NHS eReferral service
Reducing clinical risk by making system experience improvements
Situation
Clinical systems are renowned for having poor usability and performance issues, but NHS Digital are leading the way in what good should look like. As a user centred designer at NHS Digital, I was responsible for the end-to-end system experience of the e-Referral service, used by clinicians and admin staff.
The e-Referral service allows clinicians to offer patients a choice when booking appointments, giving them freedom, convenience and confidence at the point when care is needed, or even critical. We juggled policy intent with user needs in an area of the NHS where clinical input is critical to minimise risk to patient care, and where usability is itself a clinical safety issue.
Process
My product team put user needs first, as they are key to getting services and systems right. In the short time on the e-Referral programme, we changed how the team worked by focussing on the tried and tested double diamond process, with discovery and alpha phases at the heart of our agile cadence.

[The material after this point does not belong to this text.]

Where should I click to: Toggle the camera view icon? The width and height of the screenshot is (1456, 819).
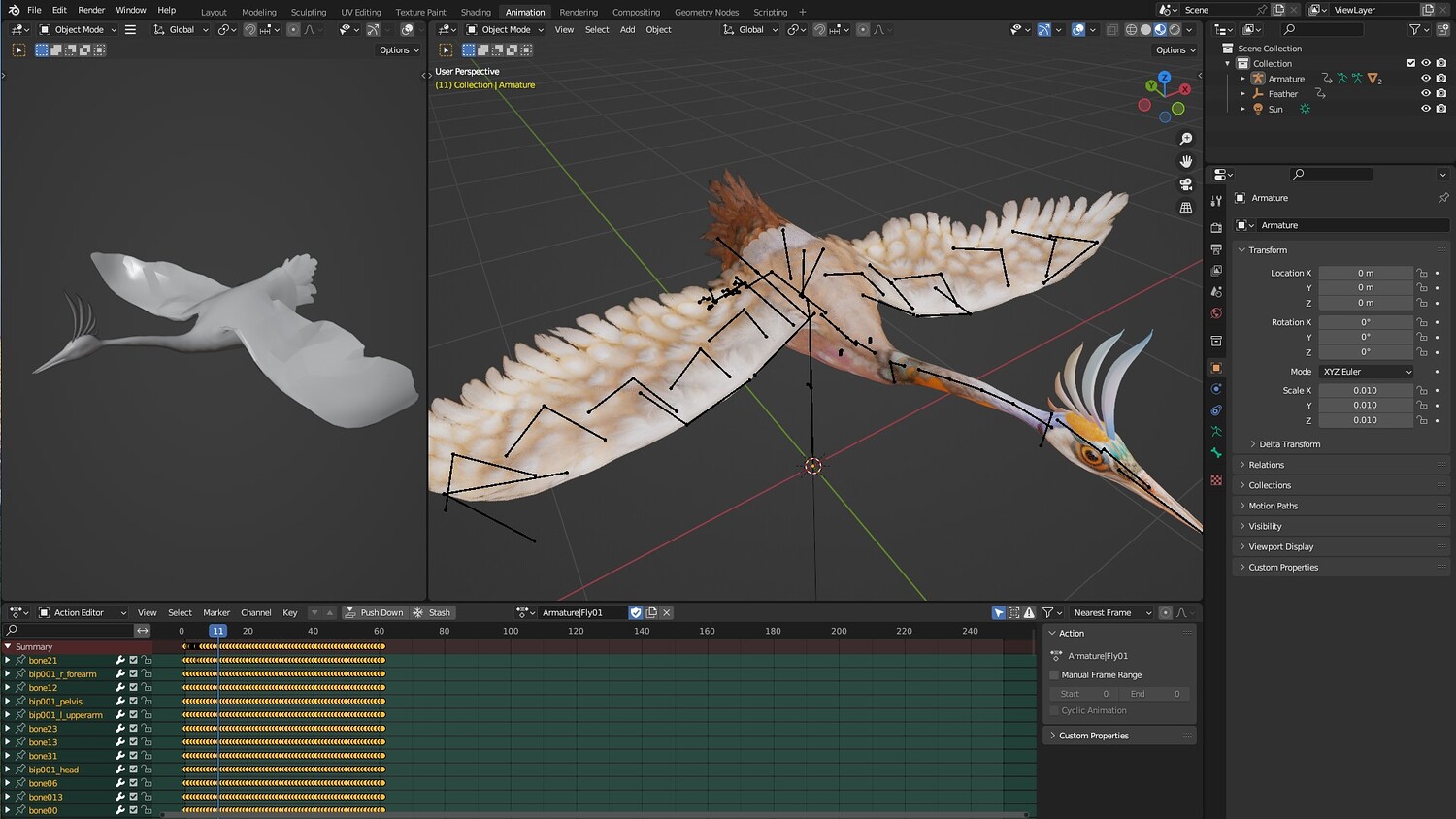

As a product team, we diverged on separate but directly related areas of work as part of a single user flow, working through story mapping, design sprints, problem statement and hypothesis generation, prototyping with the NHS kit, usability testing, and iterating on metrics including SUS and SEQ scores.

Focussing on the problem
I challenged the team to move away from implementing suggested solutions and ideas, and instead to focus on the problem statement at hand. We did this by mapping out the existing steps of a flow, creating a story map of the digital service from the user's perspective, and highlighting known pain points to focus on as part of the redesign.

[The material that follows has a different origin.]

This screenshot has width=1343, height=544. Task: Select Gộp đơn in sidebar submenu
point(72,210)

We used metrics and data to evidence decision making, analysing user feedback and analytics to feed into the confidence we had in each design iteration. This also helped during show and tells, giving the wider team insight into how things were shaping up.
Result
The scope and impact of what we did was significant. We worked with our own NHS Standards team, NHSBSA, Summary Care Records, different hospital trusts, as well as GOV designers — collaborating, sharing, asking questions, and learning from each other.
Our team was among the first to contribute back to the NHS service manual upon its inception, ensuring other teams could find what we did useful for their own service, and solve similar problems in a consistent way.
We delivered a simpler clinical system for booking patient appointments, more confident staff, and more time for doctors to focus on patients.